А дело, оказывается, было так. В ложбине Эрлу жил середняк по имени Мыйыксу. Он, чтобы уплатить налог сельсовету, продал своего соловка-скакуна кержакам, что жили за перевалом, выручил сорок рублей. Приехал домой – жены нет. Мыйыксу не стал даже чаевать, положил сорок рублей в маленький ящичек, что стоял на почетном месте, и поехал к своим косякам, которые паслись в Йыланду. Вернулся он оттуда дня через два. Открыл крышку ящичка – денег не оказалось.

– Слушай, жена, тут деньги были, не брала?

– Какие деньги? Откуда?

– Да сюда я ложил. Сорок рублей. Выручил от продажи соловка-скакуна. Тебя не было дома, уехал.

– Может, ты их не туда положил?

– Нет, говорю же, нет. Я ещё не выжил из ума.

Но все же они переворошили всю избу. Деньги не нашлись.

Кто-нибудь приезжал?

– Приезжал Мыкаш с женой. Говорил, что едут в гости к сестре в Бешпельтир. Остатки мяса им согрела. Чаю налила. Из избы не выходила.

Ну, разве на них можно подумать. Наши внуки могут выпросить.

– Э-э, да Табынар приезжал. Говорил, что едет ставить капканы на барсука. Мясо мыкаши все съели. Как же наливать пустой бульон, да еще холодный. Выбежала на улицу, принесла три полешка… Накормила его. Талкану с маслом положила ему в пиалу.

– Ну, тогда он, браток наш, взял. Придется ехать за ним. А то ведь в карты проиграет. – И Мыйыксу отправился в урочище Талду, где жил Табынар.

– Табынара не видели, детки?

– Да вон в юрте матери Талтара в карты играет. Кепеш с ним да Кукпаш.

Подъехал к юрте матери Талтара.

– Табынар тут?

– Немножко в карты поиграл. Только что уехал домой.

Дотрусил до дома Табынара.

– Деньги брал, браток?

– О, господи, брал, брал. Я и не думал, что в вашем кошельке столько много денег. Думал – всего рубль, два. Кала-кала-калак, не истратил я, все целы. Спрятал я их в юрте матери Талтара. Извиняйте, не думал, что столько.

– Ну, ничего, браток. Деньги привезешь ко мне. Рубля три можешь и проиграть. Не то потеряно, не то истлело – от сорока косяков лошадей осталось всего четыре. Вот так-то, браток. – И Мыйыксу зарысил домой. А тем временем Кепеш и Кукпаш продолжали играть в карты в юрте матери Талтара.

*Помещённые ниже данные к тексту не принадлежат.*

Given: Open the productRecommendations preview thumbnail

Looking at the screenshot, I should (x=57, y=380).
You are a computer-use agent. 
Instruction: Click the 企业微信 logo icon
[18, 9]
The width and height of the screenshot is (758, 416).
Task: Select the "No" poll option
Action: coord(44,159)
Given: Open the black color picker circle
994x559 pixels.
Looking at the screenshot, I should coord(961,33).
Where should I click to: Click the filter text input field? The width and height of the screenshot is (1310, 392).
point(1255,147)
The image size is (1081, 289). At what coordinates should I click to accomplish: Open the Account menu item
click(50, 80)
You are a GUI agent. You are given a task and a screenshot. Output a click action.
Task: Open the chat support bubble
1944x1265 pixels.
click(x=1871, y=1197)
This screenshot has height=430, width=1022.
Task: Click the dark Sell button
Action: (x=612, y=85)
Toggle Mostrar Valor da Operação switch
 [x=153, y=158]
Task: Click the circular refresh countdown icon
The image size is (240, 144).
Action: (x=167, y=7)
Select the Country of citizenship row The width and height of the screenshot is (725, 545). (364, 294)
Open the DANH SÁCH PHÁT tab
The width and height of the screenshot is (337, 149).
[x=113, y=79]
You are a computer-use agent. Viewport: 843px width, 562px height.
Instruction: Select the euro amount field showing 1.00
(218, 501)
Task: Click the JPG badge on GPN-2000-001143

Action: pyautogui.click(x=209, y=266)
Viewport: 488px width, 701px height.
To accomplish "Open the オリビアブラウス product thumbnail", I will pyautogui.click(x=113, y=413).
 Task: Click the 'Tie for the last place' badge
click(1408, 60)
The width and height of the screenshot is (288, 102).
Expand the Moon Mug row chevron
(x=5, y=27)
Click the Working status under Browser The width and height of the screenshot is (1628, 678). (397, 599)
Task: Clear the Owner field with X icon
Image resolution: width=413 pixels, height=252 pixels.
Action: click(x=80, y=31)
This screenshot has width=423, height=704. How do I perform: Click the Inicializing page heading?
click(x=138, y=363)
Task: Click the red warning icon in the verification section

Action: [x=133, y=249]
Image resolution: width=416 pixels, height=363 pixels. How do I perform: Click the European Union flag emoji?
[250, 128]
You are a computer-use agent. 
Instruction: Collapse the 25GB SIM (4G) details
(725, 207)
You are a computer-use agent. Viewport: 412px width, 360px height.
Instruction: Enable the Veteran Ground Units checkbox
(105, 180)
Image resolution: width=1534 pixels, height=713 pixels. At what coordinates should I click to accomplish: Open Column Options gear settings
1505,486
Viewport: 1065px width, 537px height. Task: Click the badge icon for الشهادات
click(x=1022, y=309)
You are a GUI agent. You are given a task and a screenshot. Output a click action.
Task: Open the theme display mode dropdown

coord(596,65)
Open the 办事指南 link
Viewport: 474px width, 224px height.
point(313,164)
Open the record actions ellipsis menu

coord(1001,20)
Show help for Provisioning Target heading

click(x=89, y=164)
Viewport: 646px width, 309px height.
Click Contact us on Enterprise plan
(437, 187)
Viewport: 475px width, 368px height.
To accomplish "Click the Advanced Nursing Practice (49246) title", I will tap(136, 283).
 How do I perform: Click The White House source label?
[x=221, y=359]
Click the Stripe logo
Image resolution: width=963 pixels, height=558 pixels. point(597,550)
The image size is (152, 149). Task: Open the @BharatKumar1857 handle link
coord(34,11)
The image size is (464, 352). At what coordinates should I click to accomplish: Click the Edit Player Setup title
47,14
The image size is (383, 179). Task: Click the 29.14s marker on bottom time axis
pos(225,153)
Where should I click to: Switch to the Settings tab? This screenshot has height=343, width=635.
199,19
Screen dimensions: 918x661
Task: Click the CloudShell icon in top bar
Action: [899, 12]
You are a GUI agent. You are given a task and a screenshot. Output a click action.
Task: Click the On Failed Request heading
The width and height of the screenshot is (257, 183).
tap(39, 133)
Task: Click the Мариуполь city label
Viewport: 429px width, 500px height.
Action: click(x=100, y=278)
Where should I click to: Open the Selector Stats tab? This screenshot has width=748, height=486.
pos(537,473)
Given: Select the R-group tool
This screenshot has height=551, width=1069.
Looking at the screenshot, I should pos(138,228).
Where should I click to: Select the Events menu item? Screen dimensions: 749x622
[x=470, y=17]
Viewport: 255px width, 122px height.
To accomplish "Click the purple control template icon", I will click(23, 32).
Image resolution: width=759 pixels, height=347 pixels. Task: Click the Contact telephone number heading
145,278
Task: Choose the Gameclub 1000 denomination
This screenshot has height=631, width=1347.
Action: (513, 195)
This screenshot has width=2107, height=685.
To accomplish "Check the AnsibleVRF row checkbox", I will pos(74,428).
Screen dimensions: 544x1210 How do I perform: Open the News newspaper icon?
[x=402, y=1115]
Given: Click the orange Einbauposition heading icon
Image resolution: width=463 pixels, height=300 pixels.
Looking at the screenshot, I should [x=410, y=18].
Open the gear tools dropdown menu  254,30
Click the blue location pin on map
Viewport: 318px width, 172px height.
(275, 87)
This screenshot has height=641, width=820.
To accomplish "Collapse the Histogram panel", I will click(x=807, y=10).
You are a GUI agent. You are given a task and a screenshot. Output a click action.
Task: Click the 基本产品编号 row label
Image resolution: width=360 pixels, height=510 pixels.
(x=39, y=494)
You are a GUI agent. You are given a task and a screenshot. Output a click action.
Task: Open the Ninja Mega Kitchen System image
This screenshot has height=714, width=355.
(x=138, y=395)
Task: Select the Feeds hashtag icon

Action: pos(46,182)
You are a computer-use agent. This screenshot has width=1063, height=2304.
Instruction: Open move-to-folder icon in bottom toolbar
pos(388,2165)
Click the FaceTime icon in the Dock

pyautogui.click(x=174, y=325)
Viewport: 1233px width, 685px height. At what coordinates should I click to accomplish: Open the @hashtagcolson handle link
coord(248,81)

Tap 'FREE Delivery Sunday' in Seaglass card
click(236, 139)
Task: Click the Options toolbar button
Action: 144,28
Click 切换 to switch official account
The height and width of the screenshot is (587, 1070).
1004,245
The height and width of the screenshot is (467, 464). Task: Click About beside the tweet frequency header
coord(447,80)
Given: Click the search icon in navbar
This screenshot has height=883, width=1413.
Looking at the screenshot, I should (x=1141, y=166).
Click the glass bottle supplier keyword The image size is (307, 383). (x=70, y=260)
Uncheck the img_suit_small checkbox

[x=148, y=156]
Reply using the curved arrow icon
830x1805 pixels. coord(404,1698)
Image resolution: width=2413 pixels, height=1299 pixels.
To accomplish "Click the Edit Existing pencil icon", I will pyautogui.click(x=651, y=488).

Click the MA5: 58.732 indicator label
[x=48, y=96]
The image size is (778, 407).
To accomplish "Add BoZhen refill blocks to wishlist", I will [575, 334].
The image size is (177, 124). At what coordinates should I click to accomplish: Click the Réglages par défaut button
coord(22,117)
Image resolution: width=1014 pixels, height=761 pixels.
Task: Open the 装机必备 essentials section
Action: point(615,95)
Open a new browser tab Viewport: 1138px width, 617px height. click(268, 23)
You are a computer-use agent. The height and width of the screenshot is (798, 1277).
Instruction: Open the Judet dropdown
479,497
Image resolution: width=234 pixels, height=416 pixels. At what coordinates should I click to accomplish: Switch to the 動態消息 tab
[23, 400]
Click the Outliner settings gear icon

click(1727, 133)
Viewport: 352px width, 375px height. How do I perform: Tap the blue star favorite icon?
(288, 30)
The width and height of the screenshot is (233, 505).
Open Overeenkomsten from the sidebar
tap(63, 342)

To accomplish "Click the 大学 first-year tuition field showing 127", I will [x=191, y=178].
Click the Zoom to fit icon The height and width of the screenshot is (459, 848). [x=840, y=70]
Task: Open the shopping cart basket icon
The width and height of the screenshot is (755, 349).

– Где у меня нож? Только что в ножнах был, – вскрикнул Кукпаш, беря из тепши плечевую кость бычка.

– Как бы его у тебя не стянул этот чертенок Табынар. Хороший у тебя нож. Видимо, захотелось ему вместо денег на банк его оставить.

– Постой, да я же, кажется, видел, он что-то совал сюда.

Приподняли они кору, которой накрыта юрта, а там кошелек. Открыли – деньги! Сорок рублей! Столько денег никто из них не то что держать в руках – и не видел.

Тут как раз подошел Табынар. Приподнял кору.

– Где деньги?! – крикнул он. Волосы на голове поднялись дыбом.

– Какие деньги?

– Что он мелет-то?

– Отдайте деньги! И-их, зарежу! – и Табынар вытащил нож.

– И-и, еще стращать. На тебе!

Началась драка.

Под руки Кукпаша попался пест, которым толкут талкан, и он им разбил голову Табынара. Аж мозги брызнули.

Вот тебе на. Теперь что делать? Как быть? Подождали, пока не стемнело, запрягли лошадь в сани и повезли в пещеру – схоронить, спрятать.

Схоронили Табынара, вернулись, и тут в темноте на руки Кукпаша подвернулась шуба, брошенная на прясло. Принес он ее в юрту на свет – шуба Табынара. Подол шубы из козьей шкуры. Как же ее не увидели до этого!

Кепеш положил шубу в сани, опять пересек долину, притащил шубу в пещеру. Навстречу с шумом вылетела стая голубей. Испугался Кепеш, отскочил в сторону и; упал, запутавшись о конец своего же развязавшегося кушака. Ему показалось, что кто-то поставил подножку. Стало еще страшнее. Перед глазами увидел разбитую голову Табынара.